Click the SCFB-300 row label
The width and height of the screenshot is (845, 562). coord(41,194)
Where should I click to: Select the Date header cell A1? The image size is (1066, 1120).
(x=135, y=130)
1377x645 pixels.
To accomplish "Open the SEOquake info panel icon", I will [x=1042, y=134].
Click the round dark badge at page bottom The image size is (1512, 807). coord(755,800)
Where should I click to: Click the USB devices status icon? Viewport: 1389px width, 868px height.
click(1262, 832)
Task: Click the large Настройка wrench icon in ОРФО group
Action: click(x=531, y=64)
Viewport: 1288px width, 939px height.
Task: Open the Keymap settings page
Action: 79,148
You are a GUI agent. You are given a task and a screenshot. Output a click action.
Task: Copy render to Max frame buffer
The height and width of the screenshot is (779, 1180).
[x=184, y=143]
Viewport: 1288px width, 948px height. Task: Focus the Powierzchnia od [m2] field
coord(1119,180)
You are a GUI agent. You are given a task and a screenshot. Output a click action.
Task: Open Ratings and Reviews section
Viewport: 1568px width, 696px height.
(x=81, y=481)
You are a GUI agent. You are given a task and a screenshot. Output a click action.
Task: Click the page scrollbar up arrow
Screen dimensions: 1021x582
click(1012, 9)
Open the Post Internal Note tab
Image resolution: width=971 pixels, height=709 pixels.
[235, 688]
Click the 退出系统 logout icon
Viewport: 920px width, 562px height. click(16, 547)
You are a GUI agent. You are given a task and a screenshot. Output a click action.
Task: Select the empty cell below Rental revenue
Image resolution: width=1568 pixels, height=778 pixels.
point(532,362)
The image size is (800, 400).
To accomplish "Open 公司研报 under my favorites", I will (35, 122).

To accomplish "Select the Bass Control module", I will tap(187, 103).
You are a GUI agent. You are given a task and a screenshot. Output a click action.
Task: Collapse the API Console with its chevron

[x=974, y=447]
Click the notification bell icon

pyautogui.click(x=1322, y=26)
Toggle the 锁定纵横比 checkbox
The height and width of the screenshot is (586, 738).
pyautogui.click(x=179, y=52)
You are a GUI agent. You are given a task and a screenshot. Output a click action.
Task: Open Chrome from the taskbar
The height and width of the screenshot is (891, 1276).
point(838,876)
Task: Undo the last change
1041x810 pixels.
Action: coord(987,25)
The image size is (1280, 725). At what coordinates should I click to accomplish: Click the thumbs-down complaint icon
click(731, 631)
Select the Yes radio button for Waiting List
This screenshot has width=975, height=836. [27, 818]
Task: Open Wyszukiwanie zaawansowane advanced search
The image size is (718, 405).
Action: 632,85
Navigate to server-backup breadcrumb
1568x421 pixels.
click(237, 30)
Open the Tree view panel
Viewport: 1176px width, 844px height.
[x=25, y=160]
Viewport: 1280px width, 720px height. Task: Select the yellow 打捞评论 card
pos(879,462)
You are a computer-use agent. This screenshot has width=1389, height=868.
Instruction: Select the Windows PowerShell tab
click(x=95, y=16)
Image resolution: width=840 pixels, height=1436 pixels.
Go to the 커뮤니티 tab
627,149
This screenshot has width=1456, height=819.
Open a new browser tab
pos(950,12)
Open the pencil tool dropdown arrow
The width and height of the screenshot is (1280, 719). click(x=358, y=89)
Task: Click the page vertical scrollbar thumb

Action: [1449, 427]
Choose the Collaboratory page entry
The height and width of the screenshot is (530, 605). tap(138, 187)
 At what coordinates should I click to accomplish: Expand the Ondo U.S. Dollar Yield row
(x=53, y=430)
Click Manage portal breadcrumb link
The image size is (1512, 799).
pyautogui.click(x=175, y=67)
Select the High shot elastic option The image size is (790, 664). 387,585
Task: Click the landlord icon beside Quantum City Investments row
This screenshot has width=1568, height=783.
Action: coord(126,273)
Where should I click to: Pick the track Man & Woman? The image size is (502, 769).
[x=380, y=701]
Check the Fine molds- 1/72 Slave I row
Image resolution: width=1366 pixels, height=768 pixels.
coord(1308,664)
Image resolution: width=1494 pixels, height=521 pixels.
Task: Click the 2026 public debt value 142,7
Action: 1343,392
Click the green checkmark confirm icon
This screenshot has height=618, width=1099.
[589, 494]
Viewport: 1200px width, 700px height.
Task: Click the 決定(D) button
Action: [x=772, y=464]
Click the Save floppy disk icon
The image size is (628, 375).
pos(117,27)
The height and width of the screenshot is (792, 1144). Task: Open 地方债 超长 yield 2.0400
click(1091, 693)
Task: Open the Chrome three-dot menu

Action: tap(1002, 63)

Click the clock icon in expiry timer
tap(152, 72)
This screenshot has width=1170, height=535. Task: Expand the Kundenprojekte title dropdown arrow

▶ Task to complete
Render every line of the material above as a Markdown table with the columns Row and Line, numbering the rows and omitting blank lines.

▶ Result for this task
| Row | Line |
|---|---|
| 1 | Click the SCFB-300 row label |
| 2 | The width and height of the screenshot is (845, 562). coord(41,194) |
| 3 | Where should I click to: Select the Date header cell A1? The image size is (1066, 1120). |
| 4 | (x=135, y=130) |
| 5 | 1377x645 pixels. |
| 6 | To accomplish "Open the SEOquake info panel icon", I will [x=1042, y=134]. |
| 7 | Click the round dark badge at page bottom The image size is (1512, 807). coord(755,800) |
| 8 | Where should I click to: Click the USB devices status icon? Viewport: 1389px width, 868px height. |
| 9 | click(1262, 832) |
| 10 | Task: Click the large Настройка wrench icon in ОРФО group |
| 11 | Action: click(x=531, y=64) |
| 12 | Viewport: 1288px width, 939px height. |
| 13 | Task: Open the Keymap settings page |
| 14 | Action: 79,148 |
| 15 | You are a GUI agent. You are given a task and a screenshot. Output a click action. |
| 16 | Task: Copy render to Max frame buffer |
| 17 | The height and width of the screenshot is (779, 1180). |
| 18 | [x=184, y=143] |
| 19 | Viewport: 1288px width, 948px height. Task: Focus the Powierzchnia od [m2] field |
| 20 | coord(1119,180) |
| 21 | You are a GUI agent. You are given a task and a screenshot. Output a click action. |
| 22 | Task: Open Ratings and Reviews section |
| 23 | Viewport: 1568px width, 696px height. |
| 24 | (x=81, y=481) |
| 25 | You are a GUI agent. You are given a task and a screenshot. Output a click action. |
| 26 | Task: Click the page scrollbar up arrow |
| 27 | Screen dimensions: 1021x582 |
| 28 | click(1012, 9) |
| 29 | Open the Post Internal Note tab |
| 30 | Image resolution: width=971 pixels, height=709 pixels. |
| 31 | [235, 688] |
| 32 | Click the 退出系统 logout icon |
| 33 | Viewport: 920px width, 562px height. click(16, 547) |
| 34 | You are a GUI agent. You are given a task and a screenshot. Output a click action. |
| 35 | Task: Select the empty cell below Rental revenue |
| 36 | Image resolution: width=1568 pixels, height=778 pixels. |
| 37 | point(532,362) |
| 38 | The image size is (800, 400). |
| 39 | To accomplish "Open 公司研报 under my favorites", I will (35, 122). |
| 40 | To accomplish "Select the Bass Control module", I will tap(187, 103). |
| 41 | You are a GUI agent. You are given a task and a screenshot. Output a click action. |
| 42 | Task: Collapse the API Console with its chevron |
| 43 | [x=974, y=447] |
| 44 | Click the notification bell icon |
| 45 | pyautogui.click(x=1322, y=26) |
| 46 | Toggle the 锁定纵横比 checkbox |
| 47 | The height and width of the screenshot is (586, 738). |
| 48 | pyautogui.click(x=179, y=52) |
| 49 | You are a GUI agent. You are given a task and a screenshot. Output a click action. |
| 50 | Task: Open Chrome from the taskbar |
| 51 | The height and width of the screenshot is (891, 1276). |
| 52 | point(838,876) |
| 53 | Task: Undo the last change |
| 54 | 1041x810 pixels. |
| 55 | Action: coord(987,25) |
| 56 | The image size is (1280, 725). At what coordinates should I click to accomplish: Click the thumbs-down complaint icon |
| 57 | click(731, 631) |
| 58 | Select the Yes radio button for Waiting List |
| 59 | This screenshot has width=975, height=836. [27, 818] |
| 60 | Task: Open Wyszukiwanie zaawansowane advanced search |
| 61 | The image size is (718, 405). |
| 62 | Action: 632,85 |
| 63 | Navigate to server-backup breadcrumb |
| 64 | 1568x421 pixels. |
| 65 | click(237, 30) |
| 66 | Open the Tree view panel |
| 67 | Viewport: 1176px width, 844px height. |
| 68 | [x=25, y=160] |
| 69 | Viewport: 1280px width, 720px height. Task: Select the yellow 打捞评论 card |
| 70 | pos(879,462) |
| 71 | You are a computer-use agent. This screenshot has width=1389, height=868. |
| 72 | Instruction: Select the Windows PowerShell tab |
| 73 | click(x=95, y=16) |
| 74 | Image resolution: width=840 pixels, height=1436 pixels. |
| 75 | Go to the 커뮤니티 tab |
| 76 | 627,149 |
| 77 | This screenshot has width=1456, height=819. |
| 78 | Open a new browser tab |
| 79 | pos(950,12) |
| 80 | Open the pencil tool dropdown arrow |
| 81 | The width and height of the screenshot is (1280, 719). click(x=358, y=89) |
| 82 | Task: Click the page vertical scrollbar thumb |
| 83 | Action: [1449, 427] |
| 84 | Choose the Collaboratory page entry |
| 85 | The height and width of the screenshot is (530, 605). tap(138, 187) |
| 86 |  At what coordinates should I click to accomplish: Expand the Ondo U.S. Dollar Yield row |
| 87 | (x=53, y=430) |
| 88 | Click Manage portal breadcrumb link |
| 89 | The image size is (1512, 799). |
| 90 | pyautogui.click(x=175, y=67) |
| 91 | Select the High shot elastic option The image size is (790, 664). 387,585 |
| 92 | Task: Click the landlord icon beside Quantum City Investments row |
| 93 | This screenshot has width=1568, height=783. |
| 94 | Action: coord(126,273) |
| 95 | Where should I click to: Pick the track Man & Woman? The image size is (502, 769). |
| 96 | [x=380, y=701] |
| 97 | Check the Fine molds- 1/72 Slave I row |
| 98 | Image resolution: width=1366 pixels, height=768 pixels. |
| 99 | coord(1308,664) |
| 100 | Image resolution: width=1494 pixels, height=521 pixels. |
| 101 | Task: Click the 2026 public debt value 142,7 |
| 102 | Action: 1343,392 |
| 103 | Click the green checkmark confirm icon |
| 104 | This screenshot has height=618, width=1099. |
| 105 | [589, 494] |
| 106 | Viewport: 1200px width, 700px height. |
| 107 | Task: Click the 決定(D) button |
| 108 | Action: [x=772, y=464] |
| 109 | Click the Save floppy disk icon |
| 110 | The image size is (628, 375). |
| 111 | pos(117,27) |
| 112 | The height and width of the screenshot is (792, 1144). Task: Open 地方债 超长 yield 2.0400 |
| 113 | click(1091, 693) |
| 114 | Task: Open the Chrome three-dot menu |
| 115 | Action: tap(1002, 63) |
| 116 | Click the clock icon in expiry timer |
| 117 | tap(152, 72) |
| 118 | This screenshot has width=1170, height=535. Task: Expand the Kundenprojekte title dropdown arrow |